(Extracted data entries)
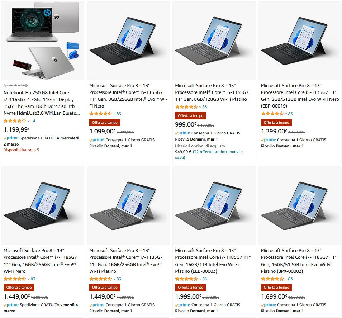Open star rating of HP 250 G8 notebook
342x318 pixels.
click(x=15, y=121)
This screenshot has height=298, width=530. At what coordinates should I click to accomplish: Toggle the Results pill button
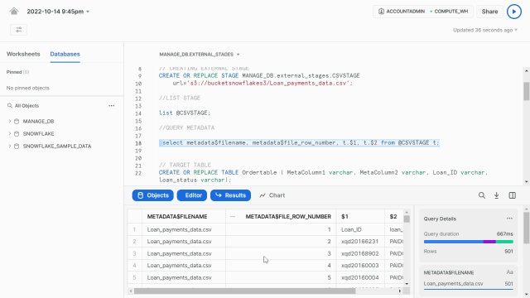click(x=230, y=195)
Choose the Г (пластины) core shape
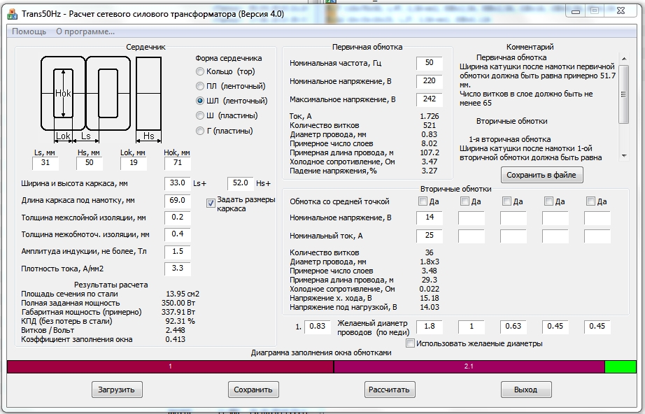 [x=201, y=131]
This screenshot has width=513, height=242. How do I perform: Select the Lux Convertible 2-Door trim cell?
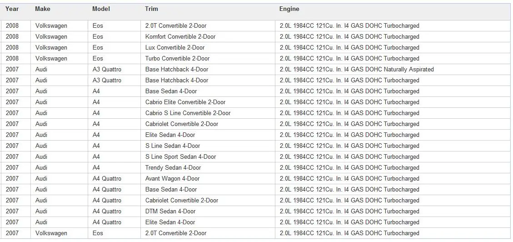[x=175, y=48]
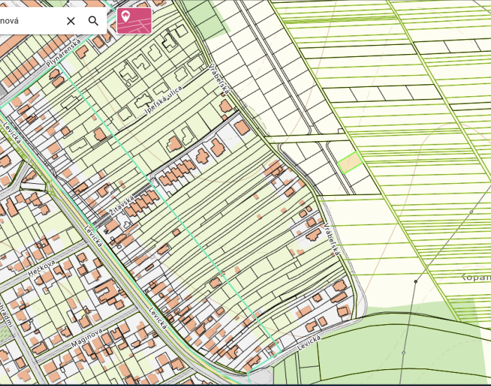Click the partially visible Kopan place label
Screen dimensions: 491x386
click(x=476, y=277)
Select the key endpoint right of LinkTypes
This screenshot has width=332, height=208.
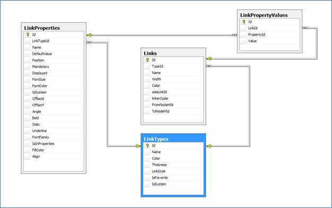(x=209, y=146)
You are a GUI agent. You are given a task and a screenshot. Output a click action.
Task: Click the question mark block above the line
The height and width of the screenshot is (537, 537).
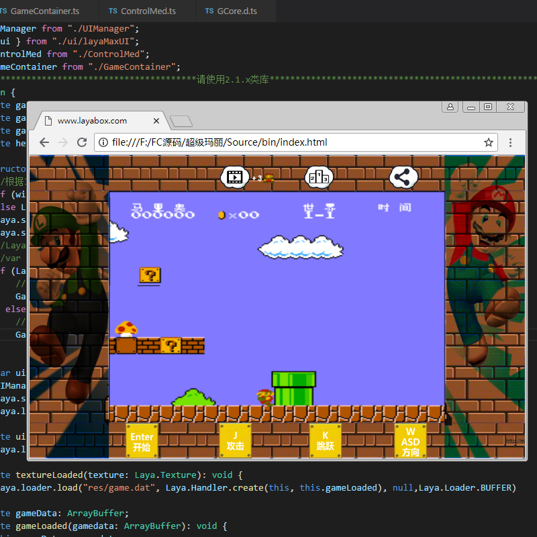150,275
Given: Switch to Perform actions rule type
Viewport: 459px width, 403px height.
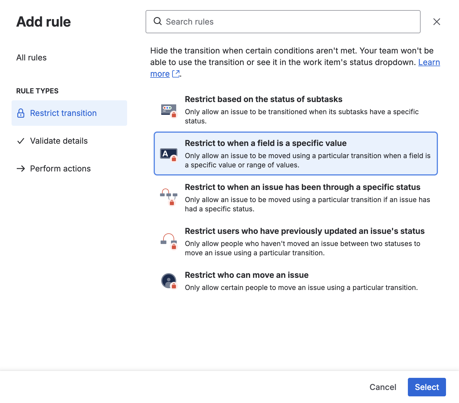Looking at the screenshot, I should [x=60, y=169].
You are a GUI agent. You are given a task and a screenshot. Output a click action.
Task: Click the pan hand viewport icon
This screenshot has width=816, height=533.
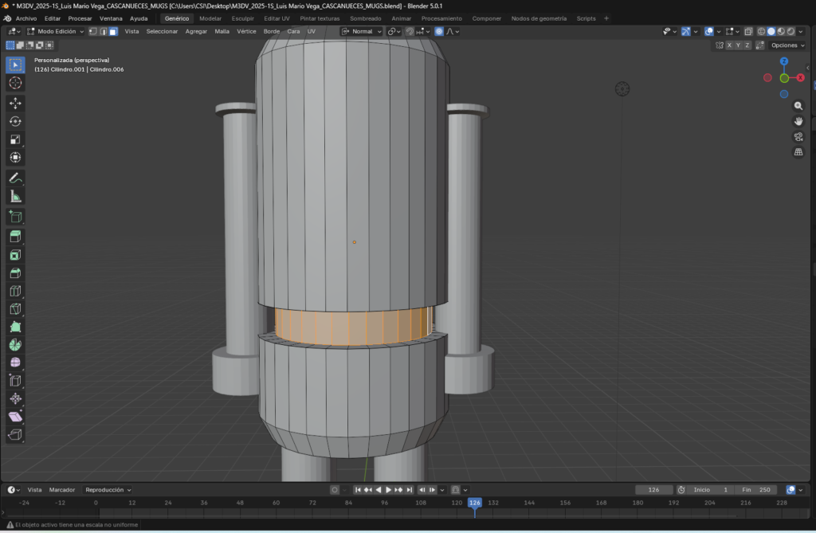[798, 121]
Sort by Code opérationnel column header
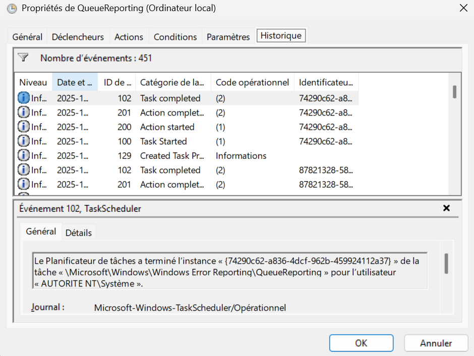 252,82
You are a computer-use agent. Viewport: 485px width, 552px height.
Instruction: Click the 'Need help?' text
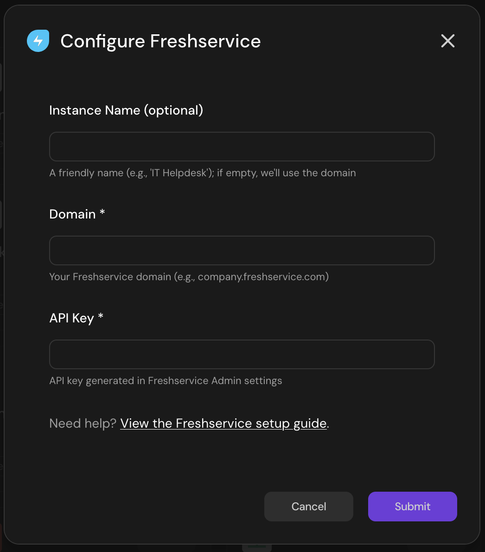pos(83,423)
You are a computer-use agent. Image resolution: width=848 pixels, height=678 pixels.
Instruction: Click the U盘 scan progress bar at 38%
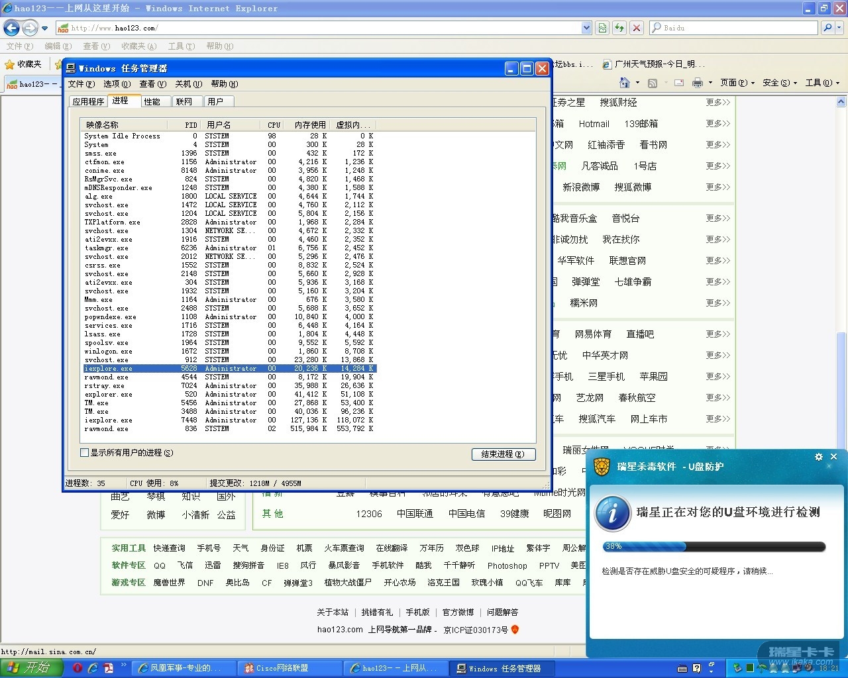point(714,547)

What to produce:
Using the records above, copy exactly and only the lines from the line with "This screenshot has width=513, height=242." through the end, both included; leave every picture out.

Answer for this exercise:
This screenshot has width=513, height=242. How do I perform: Select the Lux Convertible 2-Door trim cell?
[x=175, y=48]
Click the partially visible Kopan place label
Screen dimensions: 491x386
click(x=476, y=277)
Select the key endpoint right of LinkTypes
This screenshot has width=332, height=208.
(x=209, y=146)
You are a GUI agent. You are given a task and a screenshot. Output a click action.
Task: Click the question mark block above the line
The height and width of the screenshot is (537, 537).
150,275
Given: Switch to Perform actions rule type
Viewport: 459px width, 403px height.
Looking at the screenshot, I should [x=60, y=169].
You are a GUI agent. You are given a task and a screenshot. Output a click action.
Task: Click the pan hand viewport icon
This screenshot has width=816, height=533.
[798, 121]
Sort by Code opérationnel column header
 252,82
You are a computer-use agent. Viewport: 485px width, 552px height.
Instruction: Click the 'Need help?' text
pos(83,423)
You are a computer-use agent. Image resolution: width=848 pixels, height=678 pixels.
Instruction: Click the U盘 scan progress bar at 38%
point(714,547)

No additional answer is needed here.